Sam Kriss's essay left me completely in the dust but I did like the part about Nik Cohn who's been quite a character all his life - In 1976, he sold a magazine article called "Tribal Rites of the New Saturday Night", about how the disco craze affected Italian-American teenagers in the working-class section of Brooklyn. Otherwise, Kriss himself is pretty far out there intellectually - Once I began reading about the Harry Potter fan fiction written by Yudkowsky my eyes started crossing but his views about idiosyncratic weirdos sounds just right. Utilitarians, as believers in the most ethical choice is the one that will produce the greatest happiness for the greatest number sounds far too open-ended a philosophy to have any meaning whatsoever (Christians thrown to the lions won't be happy but the crowd in the Coliseum will be delighted).

My Immortal is indeed bad to a legendary degree... maybe the author was Graves.

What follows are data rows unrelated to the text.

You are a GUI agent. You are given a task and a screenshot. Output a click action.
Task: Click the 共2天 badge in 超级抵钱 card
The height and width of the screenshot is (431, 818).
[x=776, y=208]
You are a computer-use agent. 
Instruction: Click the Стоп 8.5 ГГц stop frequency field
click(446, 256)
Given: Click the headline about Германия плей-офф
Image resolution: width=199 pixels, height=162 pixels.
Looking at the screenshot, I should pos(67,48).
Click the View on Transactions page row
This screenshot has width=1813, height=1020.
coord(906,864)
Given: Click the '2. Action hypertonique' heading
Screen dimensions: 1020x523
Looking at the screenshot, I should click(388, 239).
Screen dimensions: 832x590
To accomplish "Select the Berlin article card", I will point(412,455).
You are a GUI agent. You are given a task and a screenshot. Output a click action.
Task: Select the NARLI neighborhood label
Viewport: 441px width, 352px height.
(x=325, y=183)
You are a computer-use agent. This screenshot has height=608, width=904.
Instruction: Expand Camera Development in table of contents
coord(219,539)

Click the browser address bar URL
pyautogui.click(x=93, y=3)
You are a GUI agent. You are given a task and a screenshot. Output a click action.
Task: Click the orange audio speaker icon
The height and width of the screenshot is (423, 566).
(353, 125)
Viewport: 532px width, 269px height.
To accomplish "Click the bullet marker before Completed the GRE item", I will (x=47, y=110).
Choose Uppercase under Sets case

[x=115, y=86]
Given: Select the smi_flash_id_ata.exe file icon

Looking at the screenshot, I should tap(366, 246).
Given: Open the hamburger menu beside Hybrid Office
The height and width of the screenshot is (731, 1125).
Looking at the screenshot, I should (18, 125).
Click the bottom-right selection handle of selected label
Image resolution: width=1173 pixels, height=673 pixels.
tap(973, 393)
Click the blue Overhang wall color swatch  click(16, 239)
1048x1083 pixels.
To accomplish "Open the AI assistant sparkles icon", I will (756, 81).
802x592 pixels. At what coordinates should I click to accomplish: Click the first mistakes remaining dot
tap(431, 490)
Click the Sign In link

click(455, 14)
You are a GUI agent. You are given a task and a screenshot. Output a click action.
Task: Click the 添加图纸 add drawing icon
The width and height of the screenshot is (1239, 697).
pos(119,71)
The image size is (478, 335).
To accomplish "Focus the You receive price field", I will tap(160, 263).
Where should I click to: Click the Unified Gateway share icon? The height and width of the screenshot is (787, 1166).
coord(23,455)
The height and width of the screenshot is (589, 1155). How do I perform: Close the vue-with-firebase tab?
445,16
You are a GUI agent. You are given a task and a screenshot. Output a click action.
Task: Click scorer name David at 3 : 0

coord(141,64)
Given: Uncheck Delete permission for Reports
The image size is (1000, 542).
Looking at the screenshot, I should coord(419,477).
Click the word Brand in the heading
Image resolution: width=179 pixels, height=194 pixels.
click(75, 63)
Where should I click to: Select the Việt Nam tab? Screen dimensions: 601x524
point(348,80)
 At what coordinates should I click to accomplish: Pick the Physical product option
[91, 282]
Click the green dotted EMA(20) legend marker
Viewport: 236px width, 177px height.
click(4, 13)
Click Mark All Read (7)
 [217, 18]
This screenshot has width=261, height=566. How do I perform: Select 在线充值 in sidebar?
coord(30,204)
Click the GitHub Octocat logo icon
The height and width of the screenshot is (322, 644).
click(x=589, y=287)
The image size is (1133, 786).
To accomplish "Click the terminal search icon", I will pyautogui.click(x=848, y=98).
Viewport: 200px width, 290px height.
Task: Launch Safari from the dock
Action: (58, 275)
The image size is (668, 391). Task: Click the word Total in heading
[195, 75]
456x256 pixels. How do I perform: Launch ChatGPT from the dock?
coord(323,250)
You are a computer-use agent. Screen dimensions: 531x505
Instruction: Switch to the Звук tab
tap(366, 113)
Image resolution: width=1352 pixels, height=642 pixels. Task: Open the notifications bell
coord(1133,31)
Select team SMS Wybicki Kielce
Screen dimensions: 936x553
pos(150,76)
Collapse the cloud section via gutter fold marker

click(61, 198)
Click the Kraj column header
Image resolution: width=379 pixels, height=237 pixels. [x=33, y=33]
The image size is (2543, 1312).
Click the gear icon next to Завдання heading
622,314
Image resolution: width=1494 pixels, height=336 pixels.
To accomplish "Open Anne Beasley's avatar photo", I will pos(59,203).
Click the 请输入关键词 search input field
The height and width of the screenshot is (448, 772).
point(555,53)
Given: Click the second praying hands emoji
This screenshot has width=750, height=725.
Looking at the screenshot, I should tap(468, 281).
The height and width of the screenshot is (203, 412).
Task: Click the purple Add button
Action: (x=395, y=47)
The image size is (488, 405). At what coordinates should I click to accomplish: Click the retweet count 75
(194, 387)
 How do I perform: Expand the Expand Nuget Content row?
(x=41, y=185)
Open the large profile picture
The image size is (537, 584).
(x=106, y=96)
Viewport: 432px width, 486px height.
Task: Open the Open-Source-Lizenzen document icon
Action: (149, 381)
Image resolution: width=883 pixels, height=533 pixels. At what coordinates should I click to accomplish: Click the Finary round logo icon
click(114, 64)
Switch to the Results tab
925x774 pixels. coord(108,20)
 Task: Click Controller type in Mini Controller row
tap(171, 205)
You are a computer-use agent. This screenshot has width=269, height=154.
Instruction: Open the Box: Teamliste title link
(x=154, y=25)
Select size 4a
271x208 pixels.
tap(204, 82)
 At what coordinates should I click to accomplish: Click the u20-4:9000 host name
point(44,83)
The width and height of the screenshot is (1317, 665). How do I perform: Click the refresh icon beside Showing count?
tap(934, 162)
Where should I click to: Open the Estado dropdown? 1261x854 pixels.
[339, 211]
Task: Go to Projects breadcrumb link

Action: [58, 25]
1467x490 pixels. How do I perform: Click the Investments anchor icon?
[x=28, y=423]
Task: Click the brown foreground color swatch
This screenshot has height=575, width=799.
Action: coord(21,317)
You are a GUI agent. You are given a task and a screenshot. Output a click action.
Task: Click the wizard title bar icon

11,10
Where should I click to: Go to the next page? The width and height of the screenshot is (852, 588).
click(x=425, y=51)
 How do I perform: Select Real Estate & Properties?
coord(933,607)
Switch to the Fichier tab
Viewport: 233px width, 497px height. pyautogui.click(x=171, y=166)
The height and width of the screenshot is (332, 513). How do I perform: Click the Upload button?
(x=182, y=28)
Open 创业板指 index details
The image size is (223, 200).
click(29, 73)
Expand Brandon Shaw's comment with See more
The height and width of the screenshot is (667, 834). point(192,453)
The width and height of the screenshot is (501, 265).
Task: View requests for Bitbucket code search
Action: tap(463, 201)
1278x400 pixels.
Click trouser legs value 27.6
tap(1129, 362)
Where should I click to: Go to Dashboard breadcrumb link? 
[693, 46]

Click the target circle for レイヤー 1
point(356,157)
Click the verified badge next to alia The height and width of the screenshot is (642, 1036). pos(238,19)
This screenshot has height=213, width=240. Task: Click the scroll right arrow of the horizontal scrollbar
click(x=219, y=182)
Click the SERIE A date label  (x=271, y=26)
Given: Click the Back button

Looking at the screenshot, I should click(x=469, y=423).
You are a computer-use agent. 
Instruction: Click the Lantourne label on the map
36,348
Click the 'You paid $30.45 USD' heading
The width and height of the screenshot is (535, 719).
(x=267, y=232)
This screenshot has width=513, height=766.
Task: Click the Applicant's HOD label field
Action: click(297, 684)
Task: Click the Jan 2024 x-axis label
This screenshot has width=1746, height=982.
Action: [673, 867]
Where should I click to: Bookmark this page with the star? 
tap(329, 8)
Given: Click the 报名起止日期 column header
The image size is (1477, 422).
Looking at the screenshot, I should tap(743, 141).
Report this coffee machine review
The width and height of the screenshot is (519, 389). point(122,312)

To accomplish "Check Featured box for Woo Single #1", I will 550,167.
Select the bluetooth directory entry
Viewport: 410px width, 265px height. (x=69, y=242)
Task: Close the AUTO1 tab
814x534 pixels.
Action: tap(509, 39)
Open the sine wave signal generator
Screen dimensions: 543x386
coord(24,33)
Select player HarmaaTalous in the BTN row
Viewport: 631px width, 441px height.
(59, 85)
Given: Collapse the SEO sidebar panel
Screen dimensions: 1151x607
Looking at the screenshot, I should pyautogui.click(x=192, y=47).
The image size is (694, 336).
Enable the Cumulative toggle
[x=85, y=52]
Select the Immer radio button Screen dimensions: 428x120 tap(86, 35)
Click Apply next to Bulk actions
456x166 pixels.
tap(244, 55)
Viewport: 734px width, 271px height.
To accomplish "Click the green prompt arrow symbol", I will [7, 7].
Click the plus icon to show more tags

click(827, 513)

On another note - something Jer wanted you to see:

x.com/Rainmaker1973/status/1953420220766240896

Ben said...

I was a little thrown by your reference to "Graves"? Musk and Robert Graves? Sounds impossible on a number of levels. His ex-wife's name was Grimes, and yeah, this sounds totally like the kind of thing they'd be into. It would make some sense for a hyperintelligent AI to defend itself in the present from people who want to destroy it. It would make no sense to torture everyone who wasn't sufficiently devoted to its creation in the past, which would include most of humanity. By any reasonable standard this would count as the machine going mad. Anyway, best that you won't be having any children with Elon, in past, present, or future. You'd need a high tolerance for stupid baby names.

Nik Cohn's articles on the disco craze of course were adapted into Saturday Night Fever. He's also sometimes considered the originator of rock criticism, a form that no one would have even considered in the fifties and early sixties. I find Kriss to be very witty and he has pretty good judgment--historically informed as well. The first thing I learned about Yudkowsky was that he's criticized Arthur Conan Doyle for lacking grounding in logic, after he himself gained fame as a Harry Potter fanfic author. A little humility, please. Utilitarianism and rationalism, as often as not, are cheap tricks to get other people to do what you want them to do. The grotesque thought experiments are ample warning.

Someone's claimed to have written My Immortal as parody, which some had always suspected, but there's no proof one way or another.

"Why yes, yes indeed! This strange relic makes perfect sense now!"